Jakartakita.com – Kawasan Glodok dan sekitarnya menyimpan sejarah panjang akulturasi budaya Betawi dan Tionghoa. Sejak dahulu Betawi dan etnis Tionghoa hidup berdampingan. Awalnya kawasan ini memang diperuntukkan oleh Belanda sebagai kawasan relokasi warga etnis Tionghoa yang memberontak.
Di ujung Petak Sembilan, berdiri megah sebuah kompleks wihara dengan warna merah menyala. Sejenak anda seperti sedang berada di Beijing.
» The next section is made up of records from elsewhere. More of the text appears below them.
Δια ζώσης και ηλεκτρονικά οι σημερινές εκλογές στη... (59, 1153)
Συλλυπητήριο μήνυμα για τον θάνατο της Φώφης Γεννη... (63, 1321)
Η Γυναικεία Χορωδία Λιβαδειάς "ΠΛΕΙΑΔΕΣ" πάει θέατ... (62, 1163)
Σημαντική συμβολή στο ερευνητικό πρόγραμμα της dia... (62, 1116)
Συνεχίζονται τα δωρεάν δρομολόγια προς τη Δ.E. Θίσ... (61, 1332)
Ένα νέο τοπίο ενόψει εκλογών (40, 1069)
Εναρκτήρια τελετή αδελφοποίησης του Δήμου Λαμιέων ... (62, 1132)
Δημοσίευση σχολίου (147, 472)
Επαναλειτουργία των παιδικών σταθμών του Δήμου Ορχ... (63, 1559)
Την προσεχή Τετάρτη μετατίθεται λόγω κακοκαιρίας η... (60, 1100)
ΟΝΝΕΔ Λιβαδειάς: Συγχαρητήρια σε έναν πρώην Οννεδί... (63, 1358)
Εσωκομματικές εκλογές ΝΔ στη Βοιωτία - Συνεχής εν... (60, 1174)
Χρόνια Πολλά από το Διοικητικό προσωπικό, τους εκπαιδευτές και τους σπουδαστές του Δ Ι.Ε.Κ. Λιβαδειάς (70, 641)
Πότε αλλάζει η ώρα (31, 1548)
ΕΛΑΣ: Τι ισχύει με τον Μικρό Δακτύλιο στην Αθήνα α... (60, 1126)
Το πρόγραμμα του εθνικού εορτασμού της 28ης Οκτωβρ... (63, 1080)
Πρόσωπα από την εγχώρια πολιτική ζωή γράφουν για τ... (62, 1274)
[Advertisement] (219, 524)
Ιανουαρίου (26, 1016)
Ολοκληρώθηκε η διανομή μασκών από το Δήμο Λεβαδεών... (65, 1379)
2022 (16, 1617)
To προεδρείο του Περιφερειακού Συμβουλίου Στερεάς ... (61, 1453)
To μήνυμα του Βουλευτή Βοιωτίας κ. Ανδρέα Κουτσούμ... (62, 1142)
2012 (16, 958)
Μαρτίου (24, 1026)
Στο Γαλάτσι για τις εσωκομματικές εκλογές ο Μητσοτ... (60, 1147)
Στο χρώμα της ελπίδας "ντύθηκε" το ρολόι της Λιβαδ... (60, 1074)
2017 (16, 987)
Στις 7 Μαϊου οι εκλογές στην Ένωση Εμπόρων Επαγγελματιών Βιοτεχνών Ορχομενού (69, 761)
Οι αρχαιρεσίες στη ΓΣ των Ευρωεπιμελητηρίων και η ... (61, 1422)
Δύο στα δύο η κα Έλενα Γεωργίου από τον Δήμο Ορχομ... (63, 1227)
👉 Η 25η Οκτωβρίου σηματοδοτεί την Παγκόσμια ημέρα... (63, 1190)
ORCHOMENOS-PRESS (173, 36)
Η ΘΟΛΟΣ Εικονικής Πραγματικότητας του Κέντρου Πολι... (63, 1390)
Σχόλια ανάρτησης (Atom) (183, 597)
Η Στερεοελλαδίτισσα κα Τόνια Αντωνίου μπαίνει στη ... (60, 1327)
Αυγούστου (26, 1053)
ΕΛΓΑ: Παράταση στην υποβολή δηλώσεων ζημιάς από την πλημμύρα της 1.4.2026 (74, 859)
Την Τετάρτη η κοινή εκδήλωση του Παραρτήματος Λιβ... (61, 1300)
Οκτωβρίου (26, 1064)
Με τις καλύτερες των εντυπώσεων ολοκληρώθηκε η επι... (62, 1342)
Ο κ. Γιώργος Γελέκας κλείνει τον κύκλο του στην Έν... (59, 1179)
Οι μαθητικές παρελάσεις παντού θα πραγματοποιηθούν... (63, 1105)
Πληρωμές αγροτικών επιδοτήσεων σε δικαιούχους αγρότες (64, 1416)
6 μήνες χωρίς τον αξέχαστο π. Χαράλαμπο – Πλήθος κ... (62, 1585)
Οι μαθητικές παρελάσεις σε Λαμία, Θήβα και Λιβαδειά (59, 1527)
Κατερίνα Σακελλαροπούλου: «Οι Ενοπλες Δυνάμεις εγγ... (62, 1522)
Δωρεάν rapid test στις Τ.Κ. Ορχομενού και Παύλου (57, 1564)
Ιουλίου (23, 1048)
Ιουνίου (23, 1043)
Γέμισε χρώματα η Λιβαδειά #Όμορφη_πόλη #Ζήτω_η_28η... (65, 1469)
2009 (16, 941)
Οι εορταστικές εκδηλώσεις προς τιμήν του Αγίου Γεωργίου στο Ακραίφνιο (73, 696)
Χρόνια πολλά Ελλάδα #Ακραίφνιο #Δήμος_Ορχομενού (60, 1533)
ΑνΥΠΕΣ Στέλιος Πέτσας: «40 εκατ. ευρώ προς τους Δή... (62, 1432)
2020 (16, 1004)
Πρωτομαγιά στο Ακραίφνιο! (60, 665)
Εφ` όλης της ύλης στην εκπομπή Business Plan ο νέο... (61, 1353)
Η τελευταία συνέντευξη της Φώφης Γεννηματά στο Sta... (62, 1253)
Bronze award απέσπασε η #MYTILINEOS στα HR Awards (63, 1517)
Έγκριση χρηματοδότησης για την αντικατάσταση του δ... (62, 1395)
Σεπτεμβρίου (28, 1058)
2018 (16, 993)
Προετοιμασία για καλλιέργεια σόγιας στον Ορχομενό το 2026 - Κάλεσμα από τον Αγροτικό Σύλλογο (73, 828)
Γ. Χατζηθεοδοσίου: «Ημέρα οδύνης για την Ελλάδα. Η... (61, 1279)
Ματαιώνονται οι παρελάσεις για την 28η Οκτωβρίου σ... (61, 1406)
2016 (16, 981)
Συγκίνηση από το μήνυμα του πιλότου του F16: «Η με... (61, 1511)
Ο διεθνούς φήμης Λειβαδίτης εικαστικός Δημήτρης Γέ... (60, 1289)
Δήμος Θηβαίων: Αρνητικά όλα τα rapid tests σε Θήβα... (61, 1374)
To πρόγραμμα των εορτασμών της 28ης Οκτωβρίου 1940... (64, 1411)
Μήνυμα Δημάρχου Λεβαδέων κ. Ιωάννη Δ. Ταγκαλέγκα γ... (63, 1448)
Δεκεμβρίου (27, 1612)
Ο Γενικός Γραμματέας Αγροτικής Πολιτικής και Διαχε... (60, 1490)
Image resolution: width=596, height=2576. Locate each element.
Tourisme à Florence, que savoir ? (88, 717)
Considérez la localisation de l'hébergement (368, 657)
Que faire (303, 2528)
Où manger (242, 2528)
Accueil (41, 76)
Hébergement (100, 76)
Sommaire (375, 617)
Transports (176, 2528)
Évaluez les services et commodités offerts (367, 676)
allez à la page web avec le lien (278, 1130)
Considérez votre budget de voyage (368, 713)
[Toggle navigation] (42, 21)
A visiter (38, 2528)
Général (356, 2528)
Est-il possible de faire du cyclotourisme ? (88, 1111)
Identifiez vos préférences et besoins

Kelenteng yang dikenal dengan sebutan Vihara Dharma Bakti atau Kim Tek Ie ini dibangun pada tahun 1650. Dahulunya bernama Jinde Yuan, dibangun untuk menghormati Dewi Kwan Im.
Saat Ni Hoe jadi kapiten (1736-1743), tepatnya pada tanggal 9 Oktober 1740 timbul pemberontakan besar di Batavia, yang berpusat di Glodok. Kurang lebih 10 ribu etnis Tionghoa mati menjadi korban. Kelenteng Jinde Yuan ini pun hancur. Baru pada tahun 1755, kelenteng ini dibangun kembali oleh kapiten Oei Tjhie dan di beri namaKim Tek Ie yang berarti “Kelenteng Kebajikan Emas”.
Suasana Cina Town pada 1949 atawa 67 tahun lalu kita seolah-olah berada di daratan Cina. Huruf-huruf Mandarin terlihat mencolok untuk menunjukkan nama toko dan produk yang dihasilkan.
Gedung-gedung dengan genting-genting yang menjadi ciri khas kediaman masyarakat Cina, kini hampir tidak kita temui lagi. Bagian atas yang runcing dari genting tersebut menandai tingkat status sosial pemiliknya. Konon, makin runcing makin tinggi martabat penghuninya.
Hingga kini, kawasan Petak Sembilan masih menjadi basecamp etnis Tionghoa di Jakarta. Saat Imlek, kawasan ini meriah layaknya di Tiongkok.